Yüreğimin Kırıntıları

Aslında bu sahipsiz bir ölümdü,
Bu bir fermandı.
Gözlerim gözlerine sığınan,
Sahipsiz bir ölüydü,
Kaşlarınsa mezar taşımdı.
Ve gecelerimin hükümdarı,
Yalnızlık en meçhul yoldaşımdı.
Ruhumu acıtan kalabalık şehirde,
Yalnız ve sensiz kalmak.

Bu sensiz şehrin bir yerlerinde,
Ağlamaklı hüzünlü bir yürek vardı.
Şehrin loş ışıklarında yıkılan,
Sevgiye aç yalnız duruşları vardı.
Gelirsin diye beklerken,
Yarım yamalak bir türküydü yalnızlığı.
Sanki yalnızlık,
Karanlık kapılarıyla üstüne kapanmıştı.

Amansız acılar içinde,
Sığınmasızdı,
Savunmasızdı / sahipsizliği.

Ah Yar!....
Ben ölümü yitirdim;
Sense ömrü yitirdin.
Seni sensizken bile sevdim .

Karanlığa "ışık" olmak,
Adınaydı savaşlarım.
Meğerse;
Yalnızlığın diğer adı ,
Aşka karşılık bulamamakmış.
Bunu geçde olsa anladım.

Senin yokluğuna dokundum,
Yüreğimin kırıntılarına,
İçim yandı...

Sensiz odamın çıldırtan sessizliğinde,
Sana seslendim duyarsın diye.
Yankısı döndü dolaştı,
Kendi sesim yine bana ulaştı.
Anladım ki / senin kapıların bana kapalıydı.
Anladım ki / beni hiç bir zaman duymayacaksın artık.
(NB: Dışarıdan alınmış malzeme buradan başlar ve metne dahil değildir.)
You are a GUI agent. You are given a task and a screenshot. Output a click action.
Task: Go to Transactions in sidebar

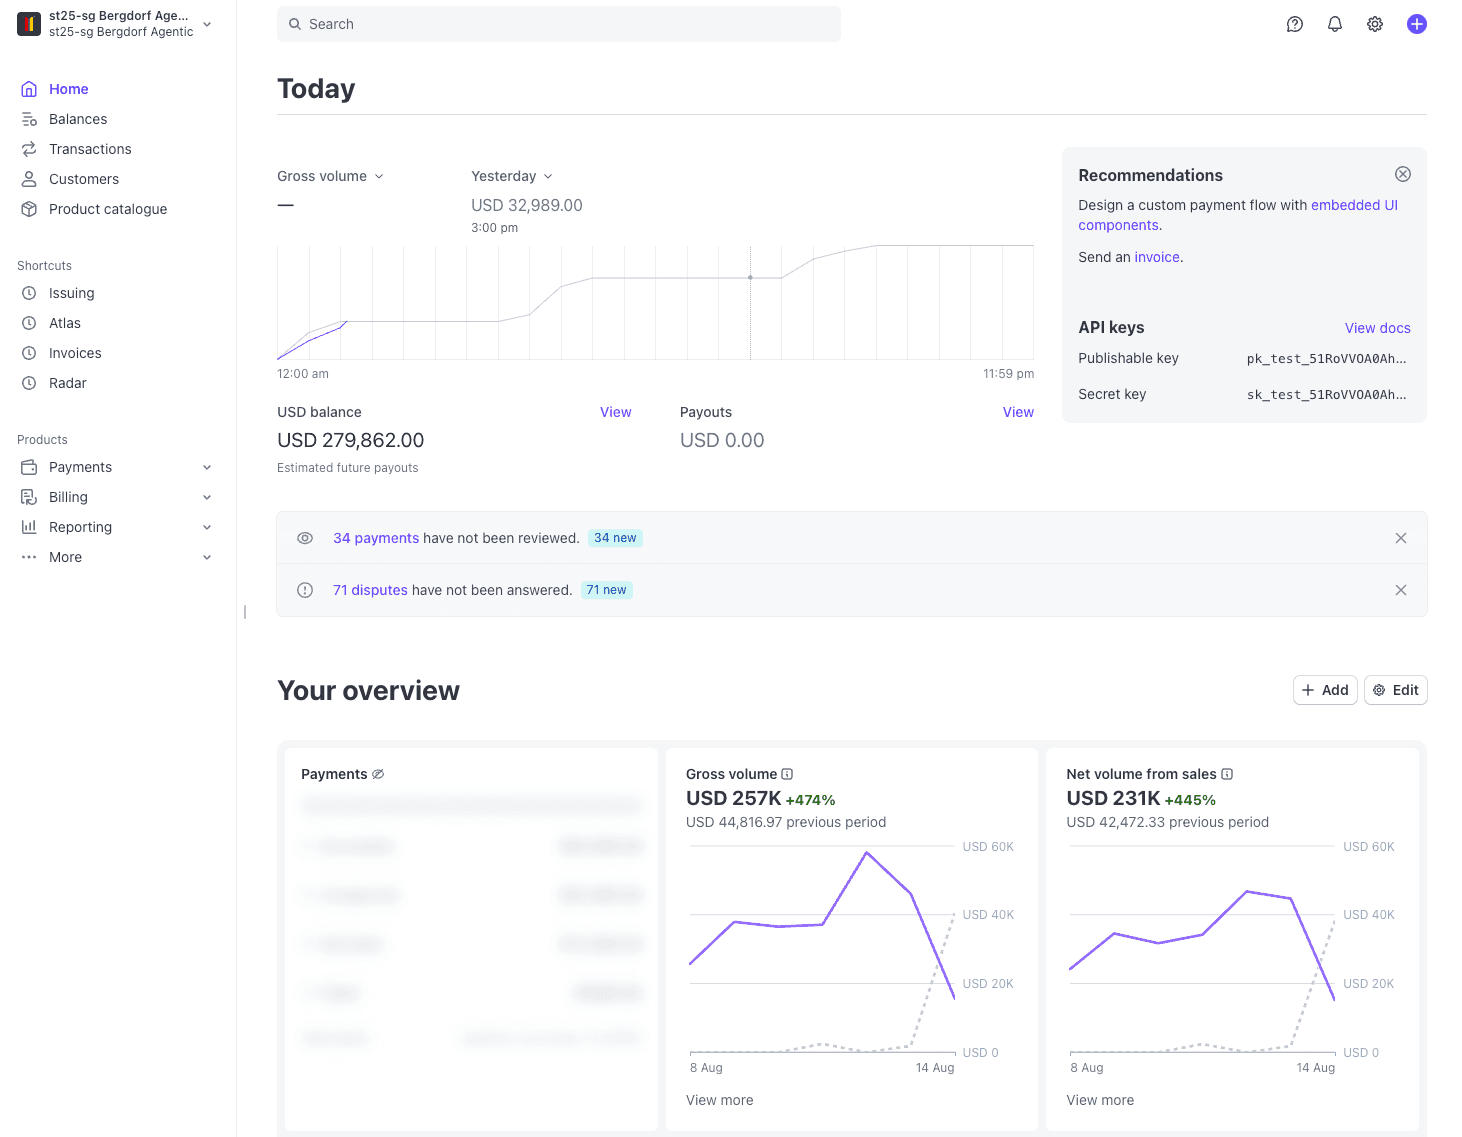(x=90, y=149)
Şimdi sen kaçılamayacak kadar yakın,
Ve tutulamayacak kadar,
Uzak bir yerdesin.
Şimdi sen başka yollarda,
Bense yalnızlığın kıyılarında.

Sanki adresini yitirmiş sokaklar gibiyiz.
Arada sırada meçhullere de düşer yolumuz,
Fazla sürmez,
İki adım ötede vurulur düşlerimiz.

Şimdi ben göçmen sevdalarda konaklıyorum,
Turnalara eş, terk ediyorum baharları.
Cümleler, mecaz takıntılarını giyiniyor üzerine.
Bir an olsun, düşmüyorsun gözlerimden.

Sürgüleri çekilmiş sana hasret yüreğimin,
Oysa kılıcım çekilmemiş kın´ından.
Her bir karesi zapt edilmiş kalelerimin !
Şimdi sen söyle sevdiğim yokluğun kaç asır ?

Ah be yar!
İki çıkmaz sokak değil mi adresimiz?
İki yalnızlık türküsü,
Yüreğimizin ahu zarında duyulan.
Bam teline değen bir tını değil mi sevdamız?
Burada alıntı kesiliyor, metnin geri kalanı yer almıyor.